*** Data records Section Begins ***

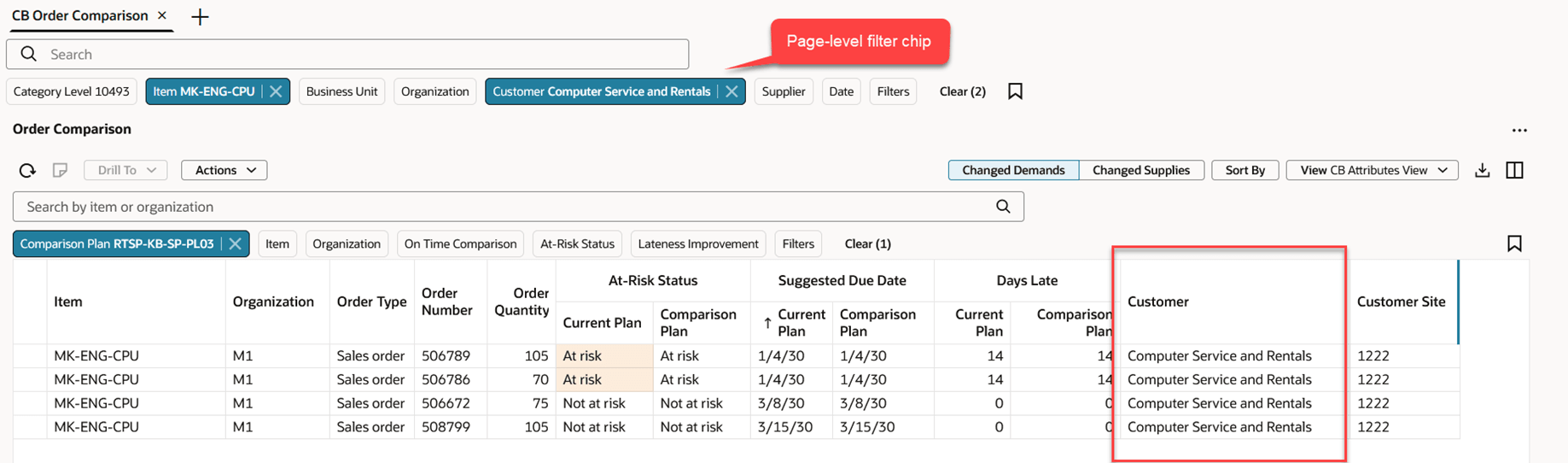Click the download export icon
The width and height of the screenshot is (1568, 463).
(1482, 170)
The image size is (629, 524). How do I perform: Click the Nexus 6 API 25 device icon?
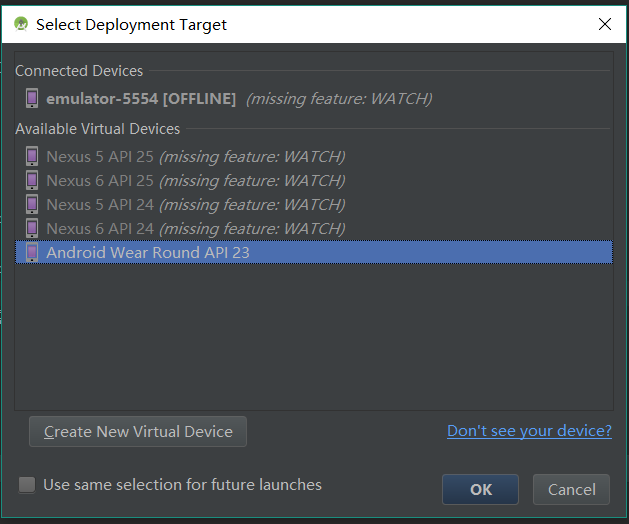pyautogui.click(x=32, y=181)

*** Data records Section Ends ***

#### What the task asks:
Exact copies of the lines from the one containing "The image size" through the end of the records above are required, with no pictures among them.

#### Result of this task:
The image size is (629, 524). How do I perform: Click the Nexus 6 API 25 device icon?
pyautogui.click(x=32, y=181)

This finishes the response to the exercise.